Come on!

Come on!

miércoles, 26 de octubre de 2016

Rema, rema...

Sigo en mi melancolía discontinua. Cuando parece que se ha ido vuelve y ya pienso que es mi forma de vivir, cual carrera de coches, echando el freno de mano y parándome a pensar en mitad de la curva. Sé que mientras paro, en mi momento íntimo pueden darme un golpe, al fin y al cabo estoy en mitad de la carretera parado y solo. No creo que nadie se pare a preguntarme cómo estoy.

Esto no es más que un entresijo de metáforas que no llevan a ninguna parte, ni yo mismo las entiendo. Ahora mismo nada me da igual y todo importa, de vez en cuando hace falta. Hoy no vengo a motivar a nadie, solo vengo a escribir, a contarme lo que pasa para verlo desde fuera.

Creo que ando demasiado por las ramas, algo no va bien, pero va, que ya es mucho. Mi vida es una competición constante conmigo mismo donde me dejo ganar y lo sé. No engaño a nadie.
Las cosas van a cambiar, como siempre lo hacen. Mi futuro no es más que una gafa mal graduada donde todo parece lo que no es, lo que no será. Vivo con ello.

Simplemente no encuentro la forma de actuar bien, de conseguir lo que quiero aunque sé que tarde o temprano todo llega y, en mi caso, como tampoco sé dónde ir, cualquier puerto es bueno para atracar.
Veo la isla pero no voy hacia ella, no sé quién hay allí y por alguna razón sigo remando en busca de otra donde tampoco dormiré, esto no va de otra cosa que no sea un naufragio voluntario. En algún momento se pasará.
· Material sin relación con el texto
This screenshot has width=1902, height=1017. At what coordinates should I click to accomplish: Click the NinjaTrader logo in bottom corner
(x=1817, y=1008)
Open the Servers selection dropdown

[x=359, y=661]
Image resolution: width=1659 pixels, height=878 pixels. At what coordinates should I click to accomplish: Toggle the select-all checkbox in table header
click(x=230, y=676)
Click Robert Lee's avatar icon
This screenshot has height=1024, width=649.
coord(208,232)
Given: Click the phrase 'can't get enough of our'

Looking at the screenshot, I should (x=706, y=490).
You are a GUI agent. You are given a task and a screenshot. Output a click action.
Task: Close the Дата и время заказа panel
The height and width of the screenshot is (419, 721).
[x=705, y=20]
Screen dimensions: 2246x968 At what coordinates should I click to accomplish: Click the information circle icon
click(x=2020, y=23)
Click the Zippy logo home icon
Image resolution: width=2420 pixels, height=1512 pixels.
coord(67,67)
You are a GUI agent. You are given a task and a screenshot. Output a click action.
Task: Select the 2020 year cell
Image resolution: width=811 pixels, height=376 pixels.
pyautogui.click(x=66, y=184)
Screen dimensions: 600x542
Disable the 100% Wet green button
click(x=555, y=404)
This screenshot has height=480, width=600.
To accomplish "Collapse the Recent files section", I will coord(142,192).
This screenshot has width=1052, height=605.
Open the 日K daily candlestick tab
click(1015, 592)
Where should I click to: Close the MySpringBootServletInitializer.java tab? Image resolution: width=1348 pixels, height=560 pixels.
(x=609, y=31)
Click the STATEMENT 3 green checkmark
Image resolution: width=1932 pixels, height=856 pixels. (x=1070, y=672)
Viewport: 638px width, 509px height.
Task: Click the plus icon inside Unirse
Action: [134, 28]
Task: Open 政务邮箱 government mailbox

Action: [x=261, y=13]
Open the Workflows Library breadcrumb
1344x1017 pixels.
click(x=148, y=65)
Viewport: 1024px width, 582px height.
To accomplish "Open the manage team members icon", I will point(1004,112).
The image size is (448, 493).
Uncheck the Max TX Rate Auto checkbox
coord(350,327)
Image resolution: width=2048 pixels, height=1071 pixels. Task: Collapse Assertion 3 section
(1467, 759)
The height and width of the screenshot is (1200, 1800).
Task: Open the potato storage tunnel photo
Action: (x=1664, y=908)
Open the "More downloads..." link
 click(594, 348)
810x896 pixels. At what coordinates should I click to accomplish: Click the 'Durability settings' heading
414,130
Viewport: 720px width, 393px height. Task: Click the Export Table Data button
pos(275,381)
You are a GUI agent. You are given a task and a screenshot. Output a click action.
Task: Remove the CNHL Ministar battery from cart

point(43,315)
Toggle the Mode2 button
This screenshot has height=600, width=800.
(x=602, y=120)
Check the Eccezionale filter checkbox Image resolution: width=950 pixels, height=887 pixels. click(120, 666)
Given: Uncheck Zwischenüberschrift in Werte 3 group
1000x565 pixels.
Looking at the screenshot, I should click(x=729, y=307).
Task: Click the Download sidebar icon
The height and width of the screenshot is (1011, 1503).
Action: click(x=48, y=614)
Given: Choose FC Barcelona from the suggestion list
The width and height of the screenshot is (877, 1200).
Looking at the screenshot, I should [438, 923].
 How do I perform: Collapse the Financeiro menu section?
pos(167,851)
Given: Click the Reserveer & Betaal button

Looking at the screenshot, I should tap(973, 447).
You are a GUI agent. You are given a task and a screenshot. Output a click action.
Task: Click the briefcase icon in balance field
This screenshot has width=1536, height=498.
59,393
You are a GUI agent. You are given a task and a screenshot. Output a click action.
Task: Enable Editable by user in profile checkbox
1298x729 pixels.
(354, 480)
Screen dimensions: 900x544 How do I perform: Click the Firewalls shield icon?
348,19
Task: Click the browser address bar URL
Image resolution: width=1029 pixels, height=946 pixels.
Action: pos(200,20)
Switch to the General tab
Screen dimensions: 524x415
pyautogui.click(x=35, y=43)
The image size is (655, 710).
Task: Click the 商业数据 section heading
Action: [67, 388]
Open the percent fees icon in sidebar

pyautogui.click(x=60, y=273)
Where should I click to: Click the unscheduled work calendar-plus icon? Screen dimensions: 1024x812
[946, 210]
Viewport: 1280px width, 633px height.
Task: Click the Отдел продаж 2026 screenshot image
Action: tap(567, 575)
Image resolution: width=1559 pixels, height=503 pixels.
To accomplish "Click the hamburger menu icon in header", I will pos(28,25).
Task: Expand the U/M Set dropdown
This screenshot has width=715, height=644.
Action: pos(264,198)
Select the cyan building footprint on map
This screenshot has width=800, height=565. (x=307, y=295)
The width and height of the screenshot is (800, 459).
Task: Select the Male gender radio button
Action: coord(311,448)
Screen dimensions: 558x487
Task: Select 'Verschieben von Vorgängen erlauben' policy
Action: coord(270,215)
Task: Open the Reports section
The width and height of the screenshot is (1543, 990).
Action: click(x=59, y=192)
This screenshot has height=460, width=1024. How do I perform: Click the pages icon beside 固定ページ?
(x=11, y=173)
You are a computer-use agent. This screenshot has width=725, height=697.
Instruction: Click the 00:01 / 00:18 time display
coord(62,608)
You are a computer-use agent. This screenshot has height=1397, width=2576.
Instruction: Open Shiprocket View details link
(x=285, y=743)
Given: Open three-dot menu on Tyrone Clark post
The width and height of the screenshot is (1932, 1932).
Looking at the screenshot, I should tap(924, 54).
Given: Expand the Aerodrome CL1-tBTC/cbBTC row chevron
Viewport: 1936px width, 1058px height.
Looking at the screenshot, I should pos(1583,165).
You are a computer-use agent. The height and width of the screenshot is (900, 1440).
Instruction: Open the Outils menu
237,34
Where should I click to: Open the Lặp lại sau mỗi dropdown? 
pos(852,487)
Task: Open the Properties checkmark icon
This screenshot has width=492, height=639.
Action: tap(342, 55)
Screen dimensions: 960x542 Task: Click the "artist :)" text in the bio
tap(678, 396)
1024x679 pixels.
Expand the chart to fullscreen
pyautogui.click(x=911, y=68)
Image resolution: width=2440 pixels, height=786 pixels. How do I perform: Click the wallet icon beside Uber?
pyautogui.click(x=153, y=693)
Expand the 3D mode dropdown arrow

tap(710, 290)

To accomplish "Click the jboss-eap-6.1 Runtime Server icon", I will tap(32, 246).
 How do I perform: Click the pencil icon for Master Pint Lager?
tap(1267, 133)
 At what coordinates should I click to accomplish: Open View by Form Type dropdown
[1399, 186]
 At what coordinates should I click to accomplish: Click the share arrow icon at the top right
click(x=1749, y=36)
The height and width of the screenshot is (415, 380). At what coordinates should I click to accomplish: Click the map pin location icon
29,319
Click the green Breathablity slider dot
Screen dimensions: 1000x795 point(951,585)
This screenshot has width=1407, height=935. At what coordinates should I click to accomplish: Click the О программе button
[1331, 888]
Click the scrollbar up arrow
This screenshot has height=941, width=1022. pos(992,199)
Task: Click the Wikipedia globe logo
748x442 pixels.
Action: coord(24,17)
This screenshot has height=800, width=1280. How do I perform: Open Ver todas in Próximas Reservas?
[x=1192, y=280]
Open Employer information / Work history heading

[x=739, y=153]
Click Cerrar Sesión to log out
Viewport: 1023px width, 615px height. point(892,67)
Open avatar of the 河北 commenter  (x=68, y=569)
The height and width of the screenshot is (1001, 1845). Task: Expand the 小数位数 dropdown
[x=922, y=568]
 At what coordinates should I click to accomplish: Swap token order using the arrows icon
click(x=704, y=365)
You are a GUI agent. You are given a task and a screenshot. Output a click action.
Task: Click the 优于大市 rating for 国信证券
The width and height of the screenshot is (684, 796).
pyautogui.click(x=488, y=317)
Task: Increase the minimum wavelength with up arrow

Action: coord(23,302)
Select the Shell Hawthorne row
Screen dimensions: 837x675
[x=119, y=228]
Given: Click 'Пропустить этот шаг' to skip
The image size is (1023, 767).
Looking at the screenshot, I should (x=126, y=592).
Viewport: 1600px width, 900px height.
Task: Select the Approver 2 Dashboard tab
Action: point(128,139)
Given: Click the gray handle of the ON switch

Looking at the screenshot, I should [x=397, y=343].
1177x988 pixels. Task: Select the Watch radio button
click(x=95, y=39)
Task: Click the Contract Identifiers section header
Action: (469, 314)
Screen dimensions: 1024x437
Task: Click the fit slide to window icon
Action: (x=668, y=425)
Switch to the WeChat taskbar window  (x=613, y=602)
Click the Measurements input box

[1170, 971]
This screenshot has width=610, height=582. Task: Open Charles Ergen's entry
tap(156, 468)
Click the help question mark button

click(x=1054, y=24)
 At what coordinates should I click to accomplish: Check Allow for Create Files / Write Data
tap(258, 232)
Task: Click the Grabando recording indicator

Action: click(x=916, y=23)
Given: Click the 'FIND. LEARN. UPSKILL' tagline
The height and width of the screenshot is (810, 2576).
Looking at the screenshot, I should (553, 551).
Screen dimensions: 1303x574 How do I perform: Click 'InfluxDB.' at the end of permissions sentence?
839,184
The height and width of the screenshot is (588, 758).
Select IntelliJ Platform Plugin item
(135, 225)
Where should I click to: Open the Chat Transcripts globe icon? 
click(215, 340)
Estoy hablando mucho sin llegar a nada, no es nada raro en mí. Solo sé que sigo orgulloso de mi forma de vivir, de ser y de expresarme. Con eso me basta y no me sobra, quisiera que me sobrase… Basta de quejas por hoy, toca dormir. Hay luz en la isla, quizá si las apagasen atracaría. Quizá me perdería por el camino al no poder verla, pero en cualquier caso sería mi sitio y supongo que todos llegamos a nuestro destino tarde o temprano, con o sin luz.

Me alejo y sigo viendo luces, me quedo con mi oscura tranquilidad, otro día tal vez, a lo mejor no soy el barco que buscan, a lo mejor solo bajaré del barco cuando rompa contra la orilla, cuando no quede otra. Entonces se acabará mi naufragio, entonces encenderé las luces.